L’épaisseur de ces dalles productrices d’électricité est uniquement de 7 millimètres. Cela ne les empêche pas, selon Colas, de pouvoir résister au passage des plus gros camions car les cellules sont enrobées dans un substrat constitué de résines et de polymères. Cette couche est totalement translucide, ce qui permet de laisser passer la lumière du Soleil et de conserver un rendement proche de celui des fermes photovoltaïques classiques (15% contre 18% à 19% pour les cellules traditionnellement utilisées).

Les dalles peuvent être directement collées sur la chaussée et leur installation ne nécessite donc pas de travaux de génie civil selon Colas qui juge qu’aucun entretien particulier n’est par ailleurs nécessaire. L’adhérence des véhicules ne devrait enfin pas être détériorée sur les futures routes solaires équipées de ces dalles Wattway.

De la toiture à la chaussée : quel intérêt ?

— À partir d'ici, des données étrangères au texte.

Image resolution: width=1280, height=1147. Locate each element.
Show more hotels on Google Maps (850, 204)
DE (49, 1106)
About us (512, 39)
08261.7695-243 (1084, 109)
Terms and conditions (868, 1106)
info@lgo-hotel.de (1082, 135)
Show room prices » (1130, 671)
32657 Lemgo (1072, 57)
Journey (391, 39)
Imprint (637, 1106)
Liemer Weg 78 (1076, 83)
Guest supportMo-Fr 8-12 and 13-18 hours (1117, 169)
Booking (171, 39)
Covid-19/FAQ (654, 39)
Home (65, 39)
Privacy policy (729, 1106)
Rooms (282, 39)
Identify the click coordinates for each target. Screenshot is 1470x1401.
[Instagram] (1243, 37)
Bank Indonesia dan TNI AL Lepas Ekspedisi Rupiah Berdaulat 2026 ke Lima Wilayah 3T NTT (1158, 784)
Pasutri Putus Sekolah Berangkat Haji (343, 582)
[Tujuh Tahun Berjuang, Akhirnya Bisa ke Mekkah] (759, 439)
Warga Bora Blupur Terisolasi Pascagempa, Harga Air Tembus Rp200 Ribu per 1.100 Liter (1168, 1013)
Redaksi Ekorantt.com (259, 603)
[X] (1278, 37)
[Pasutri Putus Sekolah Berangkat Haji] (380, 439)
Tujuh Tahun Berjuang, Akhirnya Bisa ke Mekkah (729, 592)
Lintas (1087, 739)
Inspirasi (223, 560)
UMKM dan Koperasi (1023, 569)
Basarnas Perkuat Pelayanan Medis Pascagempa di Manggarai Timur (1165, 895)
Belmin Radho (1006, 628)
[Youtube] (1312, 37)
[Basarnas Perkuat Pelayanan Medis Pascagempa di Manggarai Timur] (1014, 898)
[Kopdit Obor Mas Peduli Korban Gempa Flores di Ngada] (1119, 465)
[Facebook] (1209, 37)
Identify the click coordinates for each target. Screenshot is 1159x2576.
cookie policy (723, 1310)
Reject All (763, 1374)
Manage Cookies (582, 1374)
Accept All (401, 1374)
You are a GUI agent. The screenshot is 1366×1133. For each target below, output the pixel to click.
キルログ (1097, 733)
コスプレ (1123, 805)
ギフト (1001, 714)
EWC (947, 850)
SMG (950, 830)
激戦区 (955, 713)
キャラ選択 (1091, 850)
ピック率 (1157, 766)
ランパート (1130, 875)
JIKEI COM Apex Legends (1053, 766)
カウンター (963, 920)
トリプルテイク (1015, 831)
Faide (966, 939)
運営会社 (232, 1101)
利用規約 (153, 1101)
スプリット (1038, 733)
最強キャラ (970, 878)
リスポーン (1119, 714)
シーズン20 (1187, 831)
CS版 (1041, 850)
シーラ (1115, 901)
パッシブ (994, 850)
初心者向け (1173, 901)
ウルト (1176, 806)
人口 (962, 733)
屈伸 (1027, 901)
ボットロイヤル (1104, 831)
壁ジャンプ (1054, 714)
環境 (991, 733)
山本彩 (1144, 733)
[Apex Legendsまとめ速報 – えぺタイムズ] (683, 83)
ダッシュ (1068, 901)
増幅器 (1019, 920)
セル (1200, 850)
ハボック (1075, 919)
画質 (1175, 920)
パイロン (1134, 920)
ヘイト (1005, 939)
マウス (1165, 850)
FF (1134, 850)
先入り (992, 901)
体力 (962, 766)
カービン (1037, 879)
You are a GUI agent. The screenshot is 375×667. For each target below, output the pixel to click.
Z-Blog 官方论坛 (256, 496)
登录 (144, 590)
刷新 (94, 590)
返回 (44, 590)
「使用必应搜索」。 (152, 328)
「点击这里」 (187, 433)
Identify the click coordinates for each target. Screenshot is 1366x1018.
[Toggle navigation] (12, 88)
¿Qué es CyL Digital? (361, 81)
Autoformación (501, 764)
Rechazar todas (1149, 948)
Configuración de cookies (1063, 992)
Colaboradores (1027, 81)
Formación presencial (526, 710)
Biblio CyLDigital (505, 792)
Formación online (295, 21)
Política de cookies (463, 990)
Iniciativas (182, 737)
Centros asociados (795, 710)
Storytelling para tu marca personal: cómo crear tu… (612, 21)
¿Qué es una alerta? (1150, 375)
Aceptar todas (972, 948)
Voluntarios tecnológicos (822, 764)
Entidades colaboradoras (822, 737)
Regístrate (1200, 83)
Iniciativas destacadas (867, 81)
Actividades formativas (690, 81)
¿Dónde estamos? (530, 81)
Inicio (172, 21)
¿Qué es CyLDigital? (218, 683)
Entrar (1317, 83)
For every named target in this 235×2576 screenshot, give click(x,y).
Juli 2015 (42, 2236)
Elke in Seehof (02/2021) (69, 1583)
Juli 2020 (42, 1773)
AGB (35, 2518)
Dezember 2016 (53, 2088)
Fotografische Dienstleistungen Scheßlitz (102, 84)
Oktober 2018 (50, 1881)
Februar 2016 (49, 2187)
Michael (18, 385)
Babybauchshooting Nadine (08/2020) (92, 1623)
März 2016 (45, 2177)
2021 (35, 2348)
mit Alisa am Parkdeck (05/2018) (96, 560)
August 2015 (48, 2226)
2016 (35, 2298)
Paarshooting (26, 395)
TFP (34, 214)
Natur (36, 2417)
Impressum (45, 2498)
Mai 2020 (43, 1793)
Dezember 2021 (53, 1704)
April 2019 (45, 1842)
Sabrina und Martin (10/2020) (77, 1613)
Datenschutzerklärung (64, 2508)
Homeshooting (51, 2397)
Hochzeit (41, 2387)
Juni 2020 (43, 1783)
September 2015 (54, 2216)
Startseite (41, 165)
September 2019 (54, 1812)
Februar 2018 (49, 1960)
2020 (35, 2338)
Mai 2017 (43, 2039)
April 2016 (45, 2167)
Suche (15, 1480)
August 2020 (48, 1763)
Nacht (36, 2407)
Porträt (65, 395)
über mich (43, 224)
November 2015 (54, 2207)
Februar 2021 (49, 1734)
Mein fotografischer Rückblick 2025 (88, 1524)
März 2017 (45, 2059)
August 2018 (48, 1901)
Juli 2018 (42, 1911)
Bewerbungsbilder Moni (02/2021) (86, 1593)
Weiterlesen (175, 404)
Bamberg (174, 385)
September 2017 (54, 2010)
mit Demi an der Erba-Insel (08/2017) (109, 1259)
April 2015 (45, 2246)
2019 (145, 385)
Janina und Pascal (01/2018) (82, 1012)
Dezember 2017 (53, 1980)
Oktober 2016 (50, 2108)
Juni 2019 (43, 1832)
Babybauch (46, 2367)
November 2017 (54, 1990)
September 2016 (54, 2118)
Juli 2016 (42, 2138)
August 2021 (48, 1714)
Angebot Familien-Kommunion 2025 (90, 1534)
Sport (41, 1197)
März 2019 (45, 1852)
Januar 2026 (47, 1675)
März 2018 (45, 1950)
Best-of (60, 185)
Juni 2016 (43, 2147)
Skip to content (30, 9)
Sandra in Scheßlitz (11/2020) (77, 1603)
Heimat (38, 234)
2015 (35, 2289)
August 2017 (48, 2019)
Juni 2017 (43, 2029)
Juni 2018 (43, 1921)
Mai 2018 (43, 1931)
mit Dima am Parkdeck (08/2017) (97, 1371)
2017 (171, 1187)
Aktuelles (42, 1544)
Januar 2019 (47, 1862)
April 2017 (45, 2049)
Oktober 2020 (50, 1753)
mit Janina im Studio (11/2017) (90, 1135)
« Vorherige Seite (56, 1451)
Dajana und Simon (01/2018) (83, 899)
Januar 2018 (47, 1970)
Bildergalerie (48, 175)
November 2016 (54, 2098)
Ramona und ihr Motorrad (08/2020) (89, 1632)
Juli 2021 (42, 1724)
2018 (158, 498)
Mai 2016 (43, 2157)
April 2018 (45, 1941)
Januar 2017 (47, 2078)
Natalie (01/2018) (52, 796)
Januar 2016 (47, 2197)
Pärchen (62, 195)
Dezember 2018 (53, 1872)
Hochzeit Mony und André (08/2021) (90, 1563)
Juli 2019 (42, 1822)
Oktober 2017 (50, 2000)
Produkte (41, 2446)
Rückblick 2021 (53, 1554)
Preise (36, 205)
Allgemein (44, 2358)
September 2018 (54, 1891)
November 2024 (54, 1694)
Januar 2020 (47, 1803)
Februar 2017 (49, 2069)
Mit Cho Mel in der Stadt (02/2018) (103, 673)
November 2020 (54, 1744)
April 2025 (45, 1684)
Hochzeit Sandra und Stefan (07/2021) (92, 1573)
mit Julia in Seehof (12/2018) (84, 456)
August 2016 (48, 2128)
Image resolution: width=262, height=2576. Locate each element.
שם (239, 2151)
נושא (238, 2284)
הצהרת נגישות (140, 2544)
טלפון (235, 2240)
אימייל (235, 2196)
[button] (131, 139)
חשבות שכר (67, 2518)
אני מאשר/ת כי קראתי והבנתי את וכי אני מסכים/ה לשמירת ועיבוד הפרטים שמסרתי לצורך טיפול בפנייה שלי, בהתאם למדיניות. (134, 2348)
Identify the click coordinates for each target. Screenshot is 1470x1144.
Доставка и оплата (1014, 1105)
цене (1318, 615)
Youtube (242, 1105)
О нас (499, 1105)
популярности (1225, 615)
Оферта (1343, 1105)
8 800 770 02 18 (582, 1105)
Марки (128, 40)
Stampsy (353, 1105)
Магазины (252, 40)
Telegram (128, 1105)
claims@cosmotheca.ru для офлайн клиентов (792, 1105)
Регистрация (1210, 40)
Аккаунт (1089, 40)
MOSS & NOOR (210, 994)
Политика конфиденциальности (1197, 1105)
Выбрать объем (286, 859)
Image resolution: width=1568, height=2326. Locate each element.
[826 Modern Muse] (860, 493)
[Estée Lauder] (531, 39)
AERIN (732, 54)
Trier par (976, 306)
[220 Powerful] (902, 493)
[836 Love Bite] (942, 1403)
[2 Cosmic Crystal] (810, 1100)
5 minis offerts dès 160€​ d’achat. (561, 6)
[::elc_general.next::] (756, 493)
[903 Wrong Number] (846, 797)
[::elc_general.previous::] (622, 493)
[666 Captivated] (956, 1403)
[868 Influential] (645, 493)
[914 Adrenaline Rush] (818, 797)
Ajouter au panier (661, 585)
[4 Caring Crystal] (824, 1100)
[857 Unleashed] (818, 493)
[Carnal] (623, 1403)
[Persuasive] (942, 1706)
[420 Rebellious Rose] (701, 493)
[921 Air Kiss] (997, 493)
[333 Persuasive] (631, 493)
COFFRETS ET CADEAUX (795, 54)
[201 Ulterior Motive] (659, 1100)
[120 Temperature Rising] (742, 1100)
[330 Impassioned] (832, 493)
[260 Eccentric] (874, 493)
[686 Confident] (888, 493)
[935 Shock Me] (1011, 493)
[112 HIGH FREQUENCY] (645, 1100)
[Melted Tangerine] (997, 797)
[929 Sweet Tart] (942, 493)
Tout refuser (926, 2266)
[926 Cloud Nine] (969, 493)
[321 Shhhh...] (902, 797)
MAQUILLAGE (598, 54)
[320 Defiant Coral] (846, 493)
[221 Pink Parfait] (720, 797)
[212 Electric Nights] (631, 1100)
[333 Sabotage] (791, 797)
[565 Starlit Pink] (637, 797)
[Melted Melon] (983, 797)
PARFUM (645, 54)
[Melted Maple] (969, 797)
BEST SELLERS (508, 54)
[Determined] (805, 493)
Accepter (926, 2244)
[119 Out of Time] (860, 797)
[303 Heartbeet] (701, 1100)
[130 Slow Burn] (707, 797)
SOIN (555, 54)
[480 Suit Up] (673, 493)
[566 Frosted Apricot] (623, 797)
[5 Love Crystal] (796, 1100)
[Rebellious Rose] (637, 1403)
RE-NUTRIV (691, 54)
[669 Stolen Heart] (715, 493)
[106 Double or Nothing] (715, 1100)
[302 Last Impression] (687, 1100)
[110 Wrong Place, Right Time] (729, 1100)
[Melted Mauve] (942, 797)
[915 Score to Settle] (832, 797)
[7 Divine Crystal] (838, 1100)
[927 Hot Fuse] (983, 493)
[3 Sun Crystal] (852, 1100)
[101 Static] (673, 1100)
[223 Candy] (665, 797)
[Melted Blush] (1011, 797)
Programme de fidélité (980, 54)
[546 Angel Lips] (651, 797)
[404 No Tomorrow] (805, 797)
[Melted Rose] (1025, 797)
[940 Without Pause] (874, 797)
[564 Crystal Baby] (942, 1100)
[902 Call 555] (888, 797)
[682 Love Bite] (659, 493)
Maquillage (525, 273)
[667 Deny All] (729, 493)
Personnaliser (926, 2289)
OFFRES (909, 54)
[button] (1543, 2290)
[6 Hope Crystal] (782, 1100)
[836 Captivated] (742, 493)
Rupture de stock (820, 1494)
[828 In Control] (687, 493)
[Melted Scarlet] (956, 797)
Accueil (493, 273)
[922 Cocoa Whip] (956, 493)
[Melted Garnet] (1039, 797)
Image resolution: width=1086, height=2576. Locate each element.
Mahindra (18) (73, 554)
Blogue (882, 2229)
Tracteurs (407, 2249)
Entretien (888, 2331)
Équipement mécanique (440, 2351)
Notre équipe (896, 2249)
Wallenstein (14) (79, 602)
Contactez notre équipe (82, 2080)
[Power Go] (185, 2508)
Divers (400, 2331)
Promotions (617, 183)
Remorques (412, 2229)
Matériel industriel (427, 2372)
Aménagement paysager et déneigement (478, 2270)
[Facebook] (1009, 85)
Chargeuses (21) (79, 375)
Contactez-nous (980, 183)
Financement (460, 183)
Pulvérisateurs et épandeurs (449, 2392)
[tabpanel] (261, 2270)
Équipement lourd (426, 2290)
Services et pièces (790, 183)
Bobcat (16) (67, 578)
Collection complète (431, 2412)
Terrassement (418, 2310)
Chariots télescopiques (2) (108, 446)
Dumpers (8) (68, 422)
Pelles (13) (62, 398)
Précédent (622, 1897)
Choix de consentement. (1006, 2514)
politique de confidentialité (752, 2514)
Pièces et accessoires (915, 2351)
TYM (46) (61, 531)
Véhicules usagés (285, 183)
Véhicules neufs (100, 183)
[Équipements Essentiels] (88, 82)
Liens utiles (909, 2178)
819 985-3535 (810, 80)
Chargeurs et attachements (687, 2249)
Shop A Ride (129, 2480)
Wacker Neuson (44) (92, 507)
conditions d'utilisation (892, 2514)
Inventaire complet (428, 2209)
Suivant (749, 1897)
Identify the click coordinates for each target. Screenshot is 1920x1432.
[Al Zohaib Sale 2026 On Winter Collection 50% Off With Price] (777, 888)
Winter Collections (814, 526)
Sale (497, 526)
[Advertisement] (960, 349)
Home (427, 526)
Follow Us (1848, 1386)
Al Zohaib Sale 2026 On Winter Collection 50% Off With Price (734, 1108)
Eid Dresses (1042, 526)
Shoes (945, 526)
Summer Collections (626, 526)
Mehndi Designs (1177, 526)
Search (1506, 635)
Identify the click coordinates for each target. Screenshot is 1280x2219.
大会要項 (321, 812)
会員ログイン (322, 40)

Des panneaux photovoltaïques sont aujourd’hui fréquemment installés sur des toitures d’immeubles afin de couvrir une partie des besoins en électricité de ces derniers (et les rendre, dans certains cas, autosuffisants, voire « à énergie positive »). La pose d’un revêtement photovoltaïque sur la chaussée peut davantage surprendre, d’autant plus si des véhicules perturbent leur exposition au Soleil.

Les dalles Wattway n’ont naturellement pas vocation à être installées sur le boulevard périphérique de Paris mais pourraient apporter leur contribution dans certaines zones à faible ou moyen trafic. Selon Colas, les routes ne seraient en moyenne occupées par des véhicules que 10% du temps.

La production des dalles Wattway pourrait servir à alimenter différents équipements liés aux infrastructures routières (éclairage de la route, panneaux de signalisation lumineux, bornes téléphoniques d’urgence, etc.), être injectée sur le réseau électrique mais aussi apporter une alimentation de secours dans des zones du monde isolées où les coûts de raccordement au réseau électrique sont trop élevés.

La question du coût de production de ces dispositifs reste toutefois sensible. Colas déclare viser un coût de commercialisation autour de 6 euros/watt-crête installé. Mais il reste notamment à préciser la durée de vie du revêtement pour évaluer le coût final du MWh produit, a priori substantiellement plus élevé que dans le cas des unités de production traditionnelles (pour rappel, le facteur de charge du photovoltaïque avoisine 14% en France selon RTE).

Une composante de la « smart city » dans le futur ?

Les dalles Wattway sont actuellement testées à Magny-les-Hameaux dans les Yvelines et seront lancées dans un premier temps sur des sites pilotes de 20 m2 à 100 m2. Elles se distinguent aujourd’hui des autres projets par leur degré de maturité mais c’est leurs applications potentielles qui suscitent le plus d’intérêt.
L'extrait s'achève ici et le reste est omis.